E um privilégio nos associarmos ao Pai, Filho e Espirito Santo na suprema tarefa de buscar e salvar o perdido

Ter uma clara teologia de missão é fator indispensável a fim de termos um pastorado bem informado e bem-sucedido. Além disso, a mudança no conceito geográfico de missão, observada nas últimas décadas, altera a antiga idéia de que o campo missionário limita-se a terras distantes, exóticas e pagãs. Segundo esse antigo paradigma, movimento missionário é o envio de pessoas a tais lugares, a fim de evangelizar seus habitantes. A mudança desse conceito começa a acontecer quando é percebido que, ao mesmo tempo em que as expedições missionárias foram enviadas para cristianizar o mundo pagão, especialmente durante os séculos 19 e 20, o mundo cristão também foi invadido por filosofias estranhas ao cristianismo, e os países conhecidos como cristãos estão se tornando rapidamente um dos maiores desafios missionários do planeta.1

Uma das conseqüências dessa nova realidade é que cada pastor deve ser também um missionário capaz de ministrar interculturalmente em seu próprio país. O conceito de intercultura vai além do tradicional entendimento de que culturas são separadas por barreiras entre países, mas sim entre gerações, condição socioeconômica, escolaridade, gênero, cor e outros aspectos antropológicos e sociológicos que podem ser percebidos e vividos dentro dos limites de um distrito ou de uma igreja local.

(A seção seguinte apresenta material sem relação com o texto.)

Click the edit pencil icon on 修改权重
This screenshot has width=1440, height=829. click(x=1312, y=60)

Neste artigo, apresentamos de modo simplificado a teologia de missão, num formato trinitariano originado em Deus, que envia Jesus e que também envia a igreja para ser testemunha a todo o mundo, na força do Espírito Santo, o Consolador prometido. Com isso, visamos ao fortalecimento da consciência missionária naqueles que se sentem chamados para servir a Deus no século 21.

A missão de Deus, o Pai

Do ponto de vista etimológico, missão tem sido definida como “uma tarefa dada”.A expressão em latim significa “ato de enviar”. Enquanto alguns aplicam o significado etimológico de missão para descrever a atividade do missionário sendo “enviado” com a mensagem de Jesus,’ outros o tratam como a origem de todas as missões: Deus, como o missio Dei.4 Embora sejam complementares, as duas definições precisam ser entendidas em suas respectivas esferas. A primeira se refere a um elemento pragmático do termo missão, enquanto a segunda cristaliza uma base sólida à sua prática.

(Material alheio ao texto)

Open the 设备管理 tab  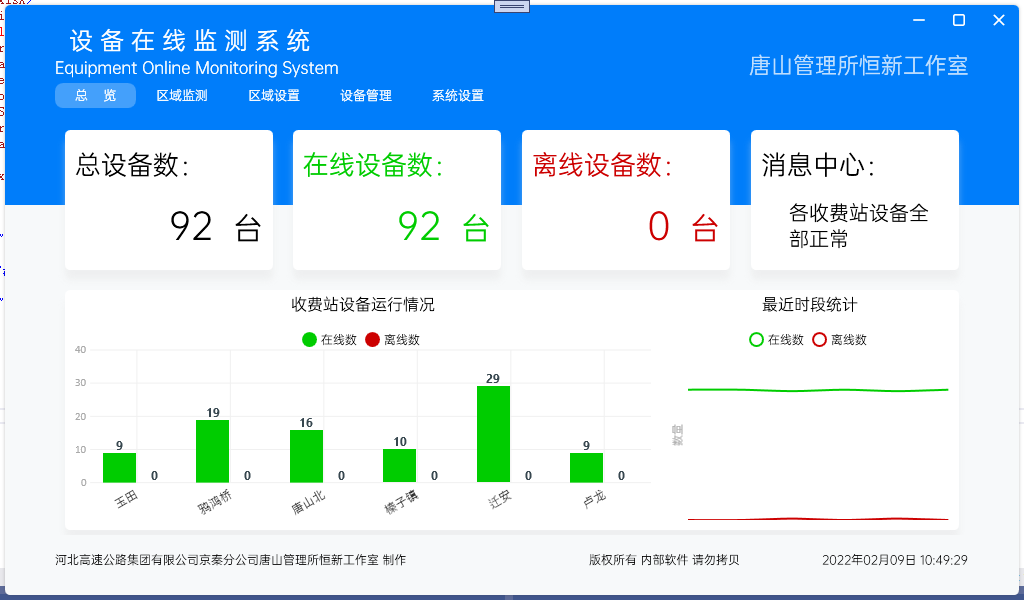tap(366, 95)
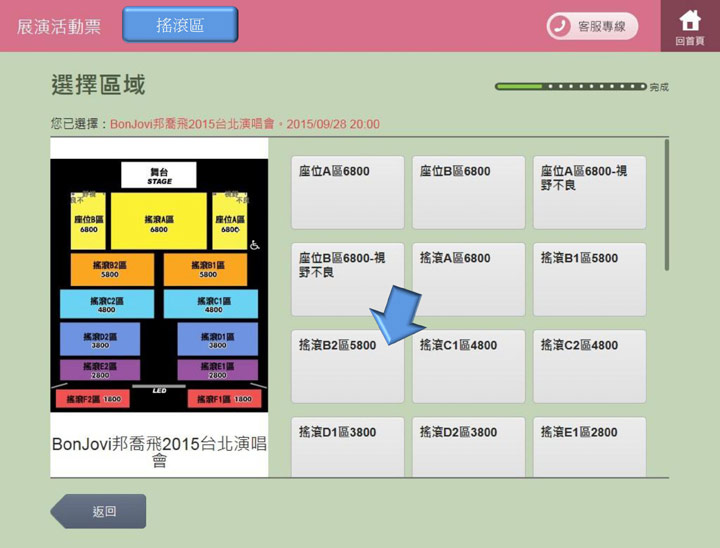Open the 搖滾區 tab

180,25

Missio Dei é o retrato bíblico para introduzir Deus no cenário do mundo, como Aquele que está em missão em favor da humanidade caída (Gn 3:9). O termo missio Dei foi usado pela primeira vez no 5o Concilio Internacional de Missionários, que aconteceu em Willingen, Alemanha, em julho de 1952.5 Naquela ocasião, foi defendida a idéia de que o movimento missionário tem sua origem no Deus trinitariano. Ele é um Deus em missão, que está em busca do homem perdido. Toda a Bíblia “é um livro missionário”, é “a revelação do propósito e ação de Deus através da história humana”.O entendimento de missão como sendo “missão de Deus” suscita outra importante questão: a diferenciação dos termos missão e missões. No paradigma de missão, entende-se que a missão é de Deus, não nossa. Ele representa o missio Dei. Missão é a auto-revelação de um Deus que ama o mundo como Sua criação; que está envolvido com o mundo e no mundo. Ela aclara a natureza e a atividade de Deus, que engloba tanto a igreja como o mundo.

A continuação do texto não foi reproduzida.